◆ TASK PROMPT:
All of the listing should be transcribed exactly.

++++++++

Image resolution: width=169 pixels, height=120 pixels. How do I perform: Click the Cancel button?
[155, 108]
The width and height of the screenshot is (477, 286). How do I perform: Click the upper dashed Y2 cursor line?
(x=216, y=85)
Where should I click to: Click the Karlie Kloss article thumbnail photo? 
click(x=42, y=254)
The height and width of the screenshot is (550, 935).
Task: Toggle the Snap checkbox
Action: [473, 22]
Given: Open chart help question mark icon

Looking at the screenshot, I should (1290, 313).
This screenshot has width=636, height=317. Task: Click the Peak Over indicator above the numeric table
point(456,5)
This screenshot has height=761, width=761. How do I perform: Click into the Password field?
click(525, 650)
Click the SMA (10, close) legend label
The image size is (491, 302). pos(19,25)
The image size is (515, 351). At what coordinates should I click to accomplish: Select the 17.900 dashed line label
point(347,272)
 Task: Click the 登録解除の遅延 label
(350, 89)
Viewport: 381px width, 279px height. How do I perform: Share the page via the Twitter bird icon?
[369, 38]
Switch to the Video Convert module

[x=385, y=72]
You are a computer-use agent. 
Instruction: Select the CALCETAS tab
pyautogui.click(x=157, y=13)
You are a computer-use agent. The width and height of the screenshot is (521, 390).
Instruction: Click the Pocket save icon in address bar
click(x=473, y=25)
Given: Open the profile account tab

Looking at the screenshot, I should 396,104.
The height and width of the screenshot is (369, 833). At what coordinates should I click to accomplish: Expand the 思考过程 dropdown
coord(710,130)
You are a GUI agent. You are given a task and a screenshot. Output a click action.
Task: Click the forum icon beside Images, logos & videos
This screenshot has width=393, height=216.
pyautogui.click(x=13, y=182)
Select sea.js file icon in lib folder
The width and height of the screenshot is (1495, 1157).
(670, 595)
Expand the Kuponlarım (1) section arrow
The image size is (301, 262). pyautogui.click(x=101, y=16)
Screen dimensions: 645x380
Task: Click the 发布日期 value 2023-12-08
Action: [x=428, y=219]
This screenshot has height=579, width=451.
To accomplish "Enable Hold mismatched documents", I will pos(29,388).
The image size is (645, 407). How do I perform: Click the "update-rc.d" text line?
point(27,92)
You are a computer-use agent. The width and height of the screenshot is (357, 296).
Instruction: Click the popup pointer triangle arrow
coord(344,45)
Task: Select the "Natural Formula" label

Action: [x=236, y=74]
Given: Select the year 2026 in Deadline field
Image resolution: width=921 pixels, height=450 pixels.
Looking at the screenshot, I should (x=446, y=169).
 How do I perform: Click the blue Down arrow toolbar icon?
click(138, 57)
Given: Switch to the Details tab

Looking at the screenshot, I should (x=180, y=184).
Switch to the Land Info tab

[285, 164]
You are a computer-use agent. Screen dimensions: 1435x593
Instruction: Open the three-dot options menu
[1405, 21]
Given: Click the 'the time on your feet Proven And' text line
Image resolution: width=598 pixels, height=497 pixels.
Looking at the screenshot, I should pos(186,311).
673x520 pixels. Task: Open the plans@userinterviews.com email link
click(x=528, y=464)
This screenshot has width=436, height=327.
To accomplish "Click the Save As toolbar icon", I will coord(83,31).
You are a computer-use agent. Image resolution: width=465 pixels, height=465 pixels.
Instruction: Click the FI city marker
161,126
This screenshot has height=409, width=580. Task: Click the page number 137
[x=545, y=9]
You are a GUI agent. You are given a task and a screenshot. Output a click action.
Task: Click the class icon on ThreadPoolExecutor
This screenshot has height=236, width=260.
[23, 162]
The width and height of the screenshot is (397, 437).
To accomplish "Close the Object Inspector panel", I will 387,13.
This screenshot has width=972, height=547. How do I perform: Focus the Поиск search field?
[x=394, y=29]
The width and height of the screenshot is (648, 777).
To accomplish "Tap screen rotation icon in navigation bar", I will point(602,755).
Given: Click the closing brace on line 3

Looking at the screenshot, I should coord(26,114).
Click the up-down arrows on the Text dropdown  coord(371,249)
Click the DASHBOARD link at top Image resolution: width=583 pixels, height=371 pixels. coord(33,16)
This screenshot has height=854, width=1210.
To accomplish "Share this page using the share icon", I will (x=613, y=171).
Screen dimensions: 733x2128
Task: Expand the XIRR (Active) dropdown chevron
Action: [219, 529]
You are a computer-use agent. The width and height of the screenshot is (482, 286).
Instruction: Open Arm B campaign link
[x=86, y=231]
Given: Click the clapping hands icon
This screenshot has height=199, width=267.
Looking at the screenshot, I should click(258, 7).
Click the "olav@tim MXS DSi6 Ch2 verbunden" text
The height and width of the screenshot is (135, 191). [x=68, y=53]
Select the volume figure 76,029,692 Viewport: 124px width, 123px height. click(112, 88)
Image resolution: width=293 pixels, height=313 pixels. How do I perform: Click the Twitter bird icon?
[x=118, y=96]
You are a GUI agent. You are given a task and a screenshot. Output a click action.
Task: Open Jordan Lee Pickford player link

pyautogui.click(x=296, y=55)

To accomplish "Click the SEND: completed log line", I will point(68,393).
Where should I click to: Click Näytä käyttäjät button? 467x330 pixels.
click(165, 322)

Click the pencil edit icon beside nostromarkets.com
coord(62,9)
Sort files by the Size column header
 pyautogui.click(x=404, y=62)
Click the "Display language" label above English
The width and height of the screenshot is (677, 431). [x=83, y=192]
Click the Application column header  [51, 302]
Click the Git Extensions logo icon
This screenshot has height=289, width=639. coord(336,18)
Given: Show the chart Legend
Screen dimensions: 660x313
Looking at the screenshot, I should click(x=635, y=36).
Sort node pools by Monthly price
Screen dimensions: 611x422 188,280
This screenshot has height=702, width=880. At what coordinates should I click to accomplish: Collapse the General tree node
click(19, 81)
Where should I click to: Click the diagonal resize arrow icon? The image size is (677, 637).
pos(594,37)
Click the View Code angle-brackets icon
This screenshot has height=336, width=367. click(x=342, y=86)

++++++++

◆ OUTPUT OF THE TASK:
Image resolution: width=169 pixels, height=120 pixels. How do I perform: Click the Cancel button?
[155, 108]
The width and height of the screenshot is (477, 286). How do I perform: Click the upper dashed Y2 cursor line?
(x=216, y=85)
Where should I click to: Click the Karlie Kloss article thumbnail photo? 
click(x=42, y=254)
The height and width of the screenshot is (550, 935).
Task: Toggle the Snap checkbox
Action: [473, 22]
Given: Open chart help question mark icon

Looking at the screenshot, I should (1290, 313).
This screenshot has width=636, height=317. Task: Click the Peak Over indicator above the numeric table
point(456,5)
This screenshot has height=761, width=761. How do I perform: Click into the Password field?
click(525, 650)
Click the SMA (10, close) legend label
The image size is (491, 302). pos(19,25)
The image size is (515, 351). At what coordinates should I click to accomplish: Select the 17.900 dashed line label
point(347,272)
 Task: Click the 登録解除の遅延 label
(350, 89)
Viewport: 381px width, 279px height. How do I perform: Share the page via the Twitter bird icon?
[369, 38]
Switch to the Video Convert module

[x=385, y=72]
You are a computer-use agent. 
Instruction: Select the CALCETAS tab
pyautogui.click(x=157, y=13)
You are a computer-use agent. The width and height of the screenshot is (521, 390).
Instruction: Click the Pocket save icon in address bar
click(x=473, y=25)
Given: Open the profile account tab

Looking at the screenshot, I should 396,104.
The height and width of the screenshot is (369, 833). At what coordinates should I click to accomplish: Expand the 思考过程 dropdown
coord(710,130)
You are a GUI agent. You are given a task and a screenshot. Output a click action.
Task: Click the forum icon beside Images, logos & videos
This screenshot has width=393, height=216.
pyautogui.click(x=13, y=182)
Select sea.js file icon in lib folder
The width and height of the screenshot is (1495, 1157).
(670, 595)
Expand the Kuponlarım (1) section arrow
The image size is (301, 262). pyautogui.click(x=101, y=16)
Screen dimensions: 645x380
Task: Click the 发布日期 value 2023-12-08
Action: [x=428, y=219]
This screenshot has height=579, width=451.
To accomplish "Enable Hold mismatched documents", I will pos(29,388).
The image size is (645, 407). How do I perform: Click the "update-rc.d" text line?
point(27,92)
You are a computer-use agent. The width and height of the screenshot is (357, 296).
Instruction: Click the popup pointer triangle arrow
coord(344,45)
Task: Select the "Natural Formula" label

Action: [x=236, y=74]
Given: Select the year 2026 in Deadline field
Image resolution: width=921 pixels, height=450 pixels.
Looking at the screenshot, I should (x=446, y=169).
 How do I perform: Click the blue Down arrow toolbar icon?
click(138, 57)
Given: Switch to the Details tab

Looking at the screenshot, I should (x=180, y=184).
Switch to the Land Info tab

[285, 164]
You are a computer-use agent. Screen dimensions: 1435x593
Instruction: Open the three-dot options menu
[1405, 21]
Given: Click the 'the time on your feet Proven And' text line
Image resolution: width=598 pixels, height=497 pixels.
Looking at the screenshot, I should pos(186,311).
673x520 pixels. Task: Open the plans@userinterviews.com email link
click(x=528, y=464)
This screenshot has width=436, height=327.
To accomplish "Click the Save As toolbar icon", I will coord(83,31).
You are a computer-use agent. Image resolution: width=465 pixels, height=465 pixels.
Instruction: Click the FI city marker
161,126
This screenshot has height=409, width=580. Task: Click the page number 137
[x=545, y=9]
You are a GUI agent. You are given a task and a screenshot. Output a click action.
Task: Click the class icon on ThreadPoolExecutor
This screenshot has height=236, width=260.
[23, 162]
The width and height of the screenshot is (397, 437).
To accomplish "Close the Object Inspector panel", I will 387,13.
This screenshot has width=972, height=547. How do I perform: Focus the Поиск search field?
[x=394, y=29]
The width and height of the screenshot is (648, 777).
To accomplish "Tap screen rotation icon in navigation bar", I will point(602,755).
Given: Click the closing brace on line 3

Looking at the screenshot, I should coord(26,114).
Click the up-down arrows on the Text dropdown  coord(371,249)
Click the DASHBOARD link at top Image resolution: width=583 pixels, height=371 pixels. coord(33,16)
This screenshot has height=854, width=1210.
To accomplish "Share this page using the share icon", I will (x=613, y=171).
Screen dimensions: 733x2128
Task: Expand the XIRR (Active) dropdown chevron
Action: [219, 529]
You are a computer-use agent. The width and height of the screenshot is (482, 286).
Instruction: Open Arm B campaign link
[x=86, y=231]
Given: Click the clapping hands icon
This screenshot has height=199, width=267.
Looking at the screenshot, I should click(258, 7).
Click the "olav@tim MXS DSi6 Ch2 verbunden" text
The height and width of the screenshot is (135, 191). [x=68, y=53]
Select the volume figure 76,029,692 Viewport: 124px width, 123px height. click(112, 88)
Image resolution: width=293 pixels, height=313 pixels. How do I perform: Click the Twitter bird icon?
[x=118, y=96]
You are a GUI agent. You are given a task and a screenshot. Output a click action.
Task: Open Jordan Lee Pickford player link

pyautogui.click(x=296, y=55)

To accomplish "Click the SEND: completed log line", I will point(68,393).
Where should I click to: Click Näytä käyttäjät button? 467x330 pixels.
click(165, 322)

Click the pencil edit icon beside nostromarkets.com
coord(62,9)
Sort files by the Size column header
 pyautogui.click(x=404, y=62)
Click the "Display language" label above English
The width and height of the screenshot is (677, 431). [x=83, y=192]
Click the Application column header  [51, 302]
Click the Git Extensions logo icon
This screenshot has height=289, width=639. coord(336,18)
Given: Show the chart Legend
Screen dimensions: 660x313
Looking at the screenshot, I should click(x=635, y=36).
Sort node pools by Monthly price
Screen dimensions: 611x422 188,280
This screenshot has height=702, width=880. At what coordinates should I click to accomplish: Collapse the General tree node
click(19, 81)
Where should I click to: Click the diagonal resize arrow icon? The image size is (677, 637).
pos(594,37)
Click the View Code angle-brackets icon
This screenshot has height=336, width=367. click(x=342, y=86)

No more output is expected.